**Work required**
Return the full journal news excerpt on the 3D-formed, thin-film backlit HMI below, word for word.

**Document section**
The news section of the Journal: Topicalities

Click on titles to download full articles:

Development of a 3D-formed and thin-film backlit HMI

Gunter Huebner,Katrin Mayer, Wolfgang Kaefer and Klaus Schmidt

E-mails: huebner@hdm-stuttgart.de, mayerkatrin243@gmail.com, wolfgang.kaefer@marquardt.com, klaus.schmidt@motherson.com

Institut für Innovative Anwendungen der Drucktechnologien (IAD),
Hochschule der Medien, Nobelstr. 10, 70569 Stuttgart, Germany

Marquardt GmbH,
Schlossstr. 16, 78604 Rietheim-Weilheim, Germany

Motherson DRSC Deutschland GmbH,
Lindenstrasse 10-12, 96317 Kronach-Neuses, Germany

Abstract

During three subsequent research projects in co-operation with industrial partners, thin printed touch sensors were developed and investigated. In the first project the touch sensors employing the capacitive or piezoelectric principle were screen-printed as thin-film sheets of transparent polycarbonate. In the second project, these thin-film sheets were 3D-formed through thermoforming and over-moulding process. In the third project, a thin-film light source was printed onto the backside of the transparent sensors. The backlighting was achieved using either electroluminescence or an innovative technique of micro-LEDs suspended in a printed varnish, a proprietary method developed by the company NthDegree.

**Stored data**
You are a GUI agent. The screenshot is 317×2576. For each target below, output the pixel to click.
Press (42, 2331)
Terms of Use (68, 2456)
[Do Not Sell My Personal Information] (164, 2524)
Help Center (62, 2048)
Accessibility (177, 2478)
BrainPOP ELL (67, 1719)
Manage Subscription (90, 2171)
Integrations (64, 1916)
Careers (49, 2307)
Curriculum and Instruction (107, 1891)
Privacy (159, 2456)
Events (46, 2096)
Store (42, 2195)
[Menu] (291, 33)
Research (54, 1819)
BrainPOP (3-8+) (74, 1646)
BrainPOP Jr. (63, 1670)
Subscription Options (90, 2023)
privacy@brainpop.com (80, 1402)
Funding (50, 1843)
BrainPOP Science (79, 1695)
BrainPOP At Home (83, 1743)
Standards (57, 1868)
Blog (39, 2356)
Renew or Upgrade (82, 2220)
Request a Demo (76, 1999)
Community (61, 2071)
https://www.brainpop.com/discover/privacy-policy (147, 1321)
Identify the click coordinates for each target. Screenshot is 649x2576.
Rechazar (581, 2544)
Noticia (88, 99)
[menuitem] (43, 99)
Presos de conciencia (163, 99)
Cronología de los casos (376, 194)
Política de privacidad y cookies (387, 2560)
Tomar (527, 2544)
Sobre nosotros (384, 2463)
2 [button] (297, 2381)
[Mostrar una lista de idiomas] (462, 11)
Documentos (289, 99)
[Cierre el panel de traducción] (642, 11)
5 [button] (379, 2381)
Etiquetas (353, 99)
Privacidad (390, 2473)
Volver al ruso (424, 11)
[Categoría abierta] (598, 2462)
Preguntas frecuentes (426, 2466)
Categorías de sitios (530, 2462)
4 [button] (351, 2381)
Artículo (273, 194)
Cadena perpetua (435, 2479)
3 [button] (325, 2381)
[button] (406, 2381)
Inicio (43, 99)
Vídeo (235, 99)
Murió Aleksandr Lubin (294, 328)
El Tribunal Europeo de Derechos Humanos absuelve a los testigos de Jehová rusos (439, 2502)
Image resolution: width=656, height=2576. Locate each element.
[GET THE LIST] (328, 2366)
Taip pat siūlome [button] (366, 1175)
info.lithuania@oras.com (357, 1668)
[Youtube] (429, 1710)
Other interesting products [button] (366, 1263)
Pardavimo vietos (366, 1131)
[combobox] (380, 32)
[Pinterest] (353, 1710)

**Answer area**
The news section of the Journal: Topicalities

Click on titles to download full articles:

Development of a 3D-formed and thin-film backlit HMI

Gunter Huebner,Katrin Mayer, Wolfgang Kaefer and Klaus Schmidt

E-mails: huebner@hdm-stuttgart.de, mayerkatrin243@gmail.com, wolfgang.kaefer@marquardt.com, klaus.schmidt@motherson.com

Institut für Innovative Anwendungen der Drucktechnologien (IAD),
Hochschule der Medien, Nobelstr. 10, 70569 Stuttgart, Germany

Marquardt GmbH,
Schlossstr. 16, 78604 Rietheim-Weilheim, Germany

Motherson DRSC Deutschland GmbH,
Lindenstrasse 10-12, 96317 Kronach-Neuses, Germany

Abstract

During three subsequent research projects in co-operation with industrial partners, thin printed touch sensors were developed and investigated. In the first project the touch sensors employing the capacitive or piezoelectric principle were screen-printed as thin-film sheets of transparent polycarbonate. In the second project, these thin-film sheets were 3D-formed through thermoforming and over-moulding process. In the third project, a thin-film light source was printed onto the backside of the transparent sensors. The backlighting was achieved using either electroluminescence or an innovative technique of micro-LEDs suspended in a printed varnish, a proprietary method developed by the company NthDegree.